Forsyth County Superior Court Judge Jeffrey Bagley sees people who have been arrested for drugs and those whose families have been ripped apart from use. He’s also seen 236 get help by graduating from the drug court program.
Drug court is “an alternative to traditional sentencing” that requires weekly visits with the judge, drug tests and counseling from medical professionals, Bagley said.
Participants are held accountable for their actions continually and receive sanctions when they violate their probation and use drugs, such as jail time.
The program has proved effective, with about a 13 percent recidivism rate, or number of graduates rearrested.
In Juvenile Court, Judge Russell Jackson said he sends participants in his substance abuse court to see what happens to the adults in Bagley’s program, should they continue that path.
Jackson reminded parents that they have the most power in their children’s lives. But if they need help, it’s available through many resources, including Juvenile Court without an arrest.
“Do something while you can do something,” he said. “Don’t’ be afraid.”
Brad Baker, an interventionist, sees families in the throes of addiction, and he always hears that parents wish they could have taken action when their kids were younger. Typically, families go through denial, reasoning and control phases before seeking help.
There’s no denying the drug problems here, he said. His Bradley Intervention Center has helped 20 families — most for alcohol or heroin — this month alone.
Parents may think their kids are just drinking or smoking pot, he said, but these lead developing minds down the wrong path. Also, the marijuana of today “isn’t your dad’s pot.” It’s often cut with other substances and far more potent.

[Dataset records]
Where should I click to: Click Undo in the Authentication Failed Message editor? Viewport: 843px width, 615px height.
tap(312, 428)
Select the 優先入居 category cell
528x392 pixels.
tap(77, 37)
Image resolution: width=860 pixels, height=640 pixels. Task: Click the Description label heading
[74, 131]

* * *

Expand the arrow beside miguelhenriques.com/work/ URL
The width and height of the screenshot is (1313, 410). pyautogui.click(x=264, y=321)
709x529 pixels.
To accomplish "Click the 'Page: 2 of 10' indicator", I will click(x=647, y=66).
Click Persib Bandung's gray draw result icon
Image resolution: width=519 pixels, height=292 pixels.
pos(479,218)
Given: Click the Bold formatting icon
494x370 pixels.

--

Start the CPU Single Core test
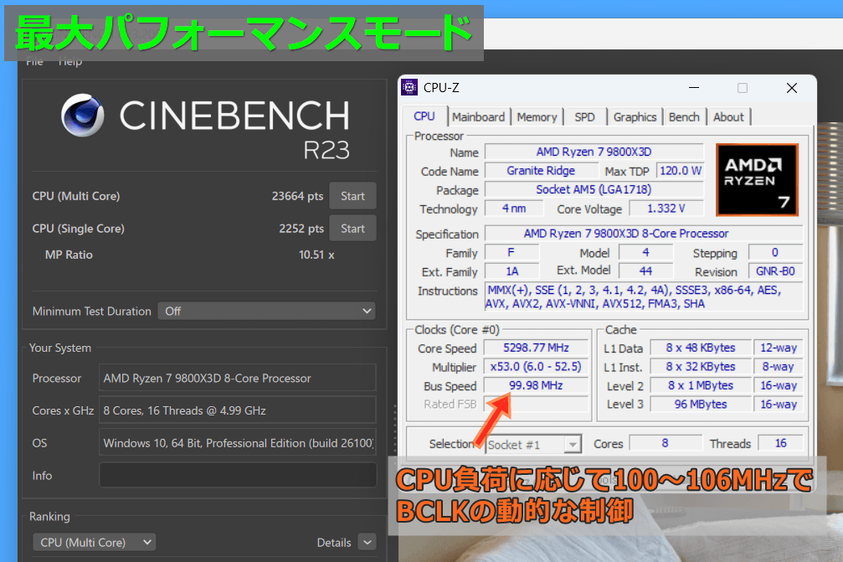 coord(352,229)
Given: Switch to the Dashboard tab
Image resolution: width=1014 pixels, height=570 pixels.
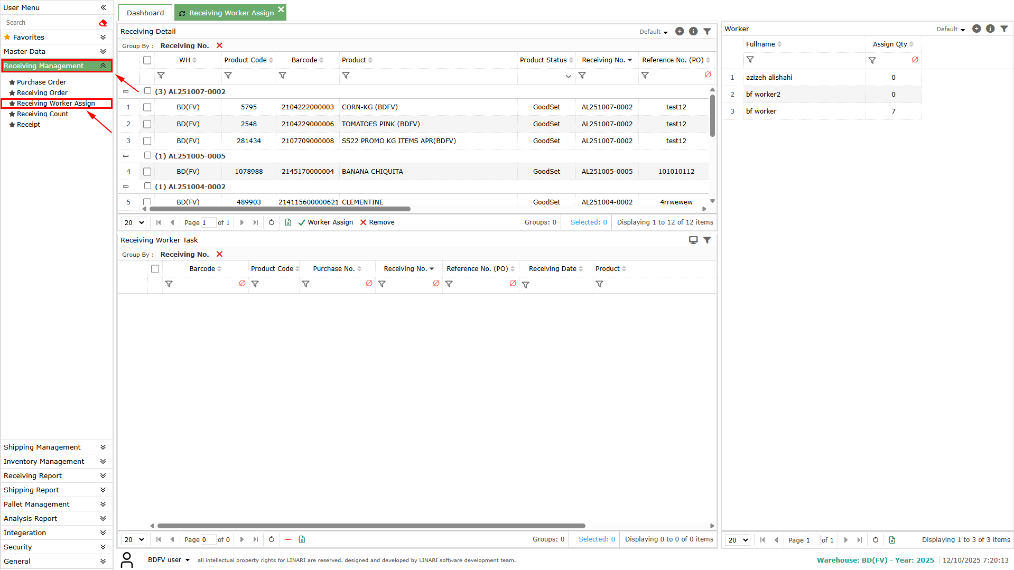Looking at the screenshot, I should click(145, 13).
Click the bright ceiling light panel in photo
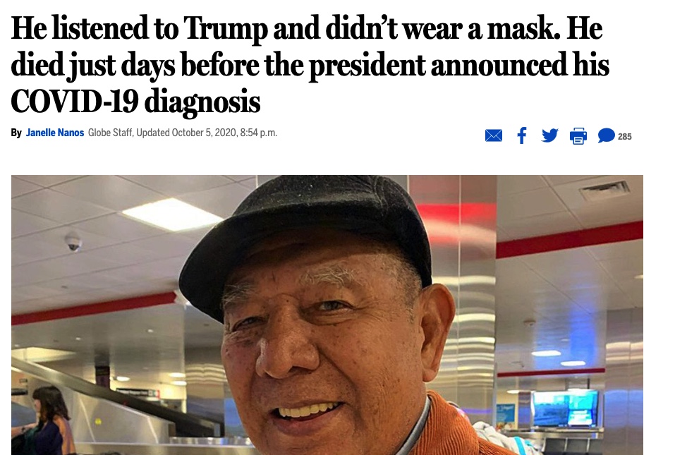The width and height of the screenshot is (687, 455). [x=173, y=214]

▸ EXERCISE SET:
(1) What is the Spanish translation of this sentence from the drug court article: "The program has proved effective, with about a 13 percent recidivism rate, or number of graduates rearrested."?
(2) Set down the stretch of the drug court article from "Brad Baker, an" through "far more potent.".
(3) According to the drug court article, how many families has the Bradley Intervention Center helped this month?

▸ TASK-BY-TASK OUTPUTS:
(1) El programa ha demostrado ser eficaz, con una tasa de reincidencia de alrededor del 13 por ciento, es decir, el número de graduados que vuelven a ser arrestados.

(2)
Brad Baker, an interventionist, sees families in the throes of addiction, and he always hears that parents wish they could have taken action when their kids were younger. Typically, families go through denial, reasoning and control phases before seeking help.
There’s no denying the drug problems here, he said. His Bradley Intervention Center has helped 20 families — most for alcohol or heroin — this month alone.
Parents may think their kids are just drinking or smoking pot, he said, but these lead developing minds down the wrong path. Also, the marijuana of today “isn’t your dad’s pot.” It’s often cut with other substances and far more potent.

(3) Twenty families, most of them for alcohol or heroin.